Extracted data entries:
::::
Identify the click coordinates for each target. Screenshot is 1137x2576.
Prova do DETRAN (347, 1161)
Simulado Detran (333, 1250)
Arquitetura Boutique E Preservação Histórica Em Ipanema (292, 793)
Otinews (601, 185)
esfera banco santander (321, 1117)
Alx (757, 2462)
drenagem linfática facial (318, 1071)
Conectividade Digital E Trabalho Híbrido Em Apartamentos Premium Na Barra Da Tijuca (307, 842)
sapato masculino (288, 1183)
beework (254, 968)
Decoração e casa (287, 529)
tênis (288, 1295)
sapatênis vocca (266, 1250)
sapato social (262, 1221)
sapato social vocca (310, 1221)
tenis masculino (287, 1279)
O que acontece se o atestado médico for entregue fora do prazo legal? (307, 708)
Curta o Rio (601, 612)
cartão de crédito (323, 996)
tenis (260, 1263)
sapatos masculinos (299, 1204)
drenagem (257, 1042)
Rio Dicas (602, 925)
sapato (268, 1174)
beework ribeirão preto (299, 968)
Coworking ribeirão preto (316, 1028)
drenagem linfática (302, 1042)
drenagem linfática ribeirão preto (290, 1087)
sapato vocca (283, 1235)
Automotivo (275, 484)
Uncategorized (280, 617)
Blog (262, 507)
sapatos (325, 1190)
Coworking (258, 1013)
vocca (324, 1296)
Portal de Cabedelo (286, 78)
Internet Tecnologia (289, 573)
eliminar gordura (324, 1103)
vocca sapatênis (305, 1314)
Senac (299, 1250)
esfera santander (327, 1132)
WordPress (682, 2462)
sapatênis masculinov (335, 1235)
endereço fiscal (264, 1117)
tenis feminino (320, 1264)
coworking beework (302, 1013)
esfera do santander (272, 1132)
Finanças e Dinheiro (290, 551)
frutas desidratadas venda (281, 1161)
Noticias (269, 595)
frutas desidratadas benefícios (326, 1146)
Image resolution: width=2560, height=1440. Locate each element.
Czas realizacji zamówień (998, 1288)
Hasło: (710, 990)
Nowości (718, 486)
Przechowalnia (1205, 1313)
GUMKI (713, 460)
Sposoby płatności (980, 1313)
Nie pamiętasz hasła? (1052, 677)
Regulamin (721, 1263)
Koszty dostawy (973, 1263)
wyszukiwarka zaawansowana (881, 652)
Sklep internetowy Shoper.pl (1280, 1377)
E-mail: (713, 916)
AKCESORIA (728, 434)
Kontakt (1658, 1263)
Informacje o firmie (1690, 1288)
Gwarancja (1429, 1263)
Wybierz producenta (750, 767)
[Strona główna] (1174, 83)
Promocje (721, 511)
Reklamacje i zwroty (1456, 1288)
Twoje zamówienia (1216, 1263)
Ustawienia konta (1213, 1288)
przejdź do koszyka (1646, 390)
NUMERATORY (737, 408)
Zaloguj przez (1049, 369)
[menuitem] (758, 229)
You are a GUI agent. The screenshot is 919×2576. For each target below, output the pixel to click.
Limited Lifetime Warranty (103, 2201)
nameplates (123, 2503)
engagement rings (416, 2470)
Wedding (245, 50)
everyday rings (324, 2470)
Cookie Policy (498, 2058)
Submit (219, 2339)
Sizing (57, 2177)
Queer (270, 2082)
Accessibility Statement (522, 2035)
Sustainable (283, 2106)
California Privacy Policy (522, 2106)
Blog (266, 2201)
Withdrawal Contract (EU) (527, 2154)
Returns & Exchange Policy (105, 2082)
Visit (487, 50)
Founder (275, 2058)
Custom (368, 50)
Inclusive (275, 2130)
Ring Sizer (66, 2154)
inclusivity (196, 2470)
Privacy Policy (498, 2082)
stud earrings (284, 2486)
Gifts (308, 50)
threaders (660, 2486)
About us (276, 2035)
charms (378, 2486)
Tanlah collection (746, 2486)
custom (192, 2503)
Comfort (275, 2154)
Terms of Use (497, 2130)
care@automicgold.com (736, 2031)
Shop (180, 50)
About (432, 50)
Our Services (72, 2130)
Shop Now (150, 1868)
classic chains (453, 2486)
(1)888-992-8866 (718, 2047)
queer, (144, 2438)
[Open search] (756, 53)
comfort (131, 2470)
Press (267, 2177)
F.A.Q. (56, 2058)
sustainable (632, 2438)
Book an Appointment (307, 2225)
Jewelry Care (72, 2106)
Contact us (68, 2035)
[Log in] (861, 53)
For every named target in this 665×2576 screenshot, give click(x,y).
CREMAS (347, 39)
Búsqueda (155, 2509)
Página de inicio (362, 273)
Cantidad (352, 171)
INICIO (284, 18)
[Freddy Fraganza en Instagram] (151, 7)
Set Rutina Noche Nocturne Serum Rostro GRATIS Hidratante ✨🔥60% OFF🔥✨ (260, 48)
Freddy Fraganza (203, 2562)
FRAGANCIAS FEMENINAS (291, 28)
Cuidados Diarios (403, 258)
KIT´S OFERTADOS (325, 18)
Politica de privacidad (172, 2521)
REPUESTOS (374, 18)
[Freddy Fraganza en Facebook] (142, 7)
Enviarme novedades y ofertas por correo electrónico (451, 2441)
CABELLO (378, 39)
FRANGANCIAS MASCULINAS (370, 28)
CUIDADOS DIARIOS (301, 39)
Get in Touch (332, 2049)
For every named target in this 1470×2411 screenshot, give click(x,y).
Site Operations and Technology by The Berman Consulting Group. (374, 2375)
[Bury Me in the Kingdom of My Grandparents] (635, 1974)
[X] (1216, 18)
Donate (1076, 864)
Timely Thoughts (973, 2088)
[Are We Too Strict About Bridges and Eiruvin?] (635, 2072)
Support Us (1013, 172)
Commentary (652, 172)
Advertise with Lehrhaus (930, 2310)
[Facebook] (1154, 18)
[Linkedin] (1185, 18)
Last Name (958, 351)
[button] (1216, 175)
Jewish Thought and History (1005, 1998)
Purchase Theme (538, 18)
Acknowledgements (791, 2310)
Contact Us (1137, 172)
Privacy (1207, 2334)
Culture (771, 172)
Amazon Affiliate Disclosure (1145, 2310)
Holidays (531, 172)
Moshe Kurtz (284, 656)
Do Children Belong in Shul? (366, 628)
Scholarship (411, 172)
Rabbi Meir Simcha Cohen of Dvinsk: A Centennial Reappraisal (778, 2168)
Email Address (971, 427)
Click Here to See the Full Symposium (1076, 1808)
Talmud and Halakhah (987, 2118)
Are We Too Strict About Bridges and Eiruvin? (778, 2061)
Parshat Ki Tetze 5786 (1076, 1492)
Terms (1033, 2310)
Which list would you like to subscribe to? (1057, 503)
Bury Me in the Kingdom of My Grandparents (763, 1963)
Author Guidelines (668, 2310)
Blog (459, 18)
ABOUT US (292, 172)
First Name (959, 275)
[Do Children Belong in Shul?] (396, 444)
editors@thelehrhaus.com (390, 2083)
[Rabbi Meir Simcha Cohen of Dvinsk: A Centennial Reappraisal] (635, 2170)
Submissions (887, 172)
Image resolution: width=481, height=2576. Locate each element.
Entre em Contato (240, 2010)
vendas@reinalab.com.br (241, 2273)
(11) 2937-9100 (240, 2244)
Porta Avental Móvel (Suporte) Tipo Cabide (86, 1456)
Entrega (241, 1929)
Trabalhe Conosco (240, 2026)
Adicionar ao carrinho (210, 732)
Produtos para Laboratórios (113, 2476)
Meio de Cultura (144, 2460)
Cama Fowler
::::
Set down, from the entries above, exactly the lines from the one with "(1)888-992-8866 (718, 2047)" up to and including the one with "Jewish Thought and History (1005, 1998)", and no other lines.

(1)888-992-8866 (718, 2047)
queer, (144, 2438)
[Open search] (756, 53)
comfort (131, 2470)
Press (267, 2177)
F.A.Q. (56, 2058)
sustainable (632, 2438)
Book an Appointment (307, 2225)
Jewelry Care (72, 2106)
Contact us (68, 2035)
[Log in] (861, 53)
For every named target in this 665×2576 screenshot, give click(x,y).
CREMAS (347, 39)
Búsqueda (155, 2509)
Página de inicio (362, 273)
Cantidad (352, 171)
INICIO (284, 18)
[Freddy Fraganza en Instagram] (151, 7)
Set Rutina Noche Nocturne Serum Rostro GRATIS Hidratante ✨🔥60% OFF🔥✨ (260, 48)
Freddy Fraganza (203, 2562)
FRAGANCIAS FEMENINAS (291, 28)
Cuidados Diarios (403, 258)
KIT´S OFERTADOS (325, 18)
Politica de privacidad (172, 2521)
REPUESTOS (374, 18)
[Freddy Fraganza en Facebook] (142, 7)
Enviarme novedades y ofertas por correo electrónico (451, 2441)
CABELLO (378, 39)
FRANGANCIAS MASCULINAS (370, 28)
CUIDADOS DIARIOS (301, 39)
Get in Touch (332, 2049)
For every named target in this 1470×2411 screenshot, give click(x,y).
Site Operations and Technology by The Berman Consulting Group. (374, 2375)
[Bury Me in the Kingdom of My Grandparents] (635, 1974)
[X] (1216, 18)
Donate (1076, 864)
Timely Thoughts (973, 2088)
[Are We Too Strict About Bridges and Eiruvin?] (635, 2072)
Support Us (1013, 172)
Commentary (652, 172)
Advertise with Lehrhaus (930, 2310)
[Facebook] (1154, 18)
[Linkedin] (1185, 18)
Last Name (958, 351)
[button] (1216, 175)
Jewish Thought and History (1005, 1998)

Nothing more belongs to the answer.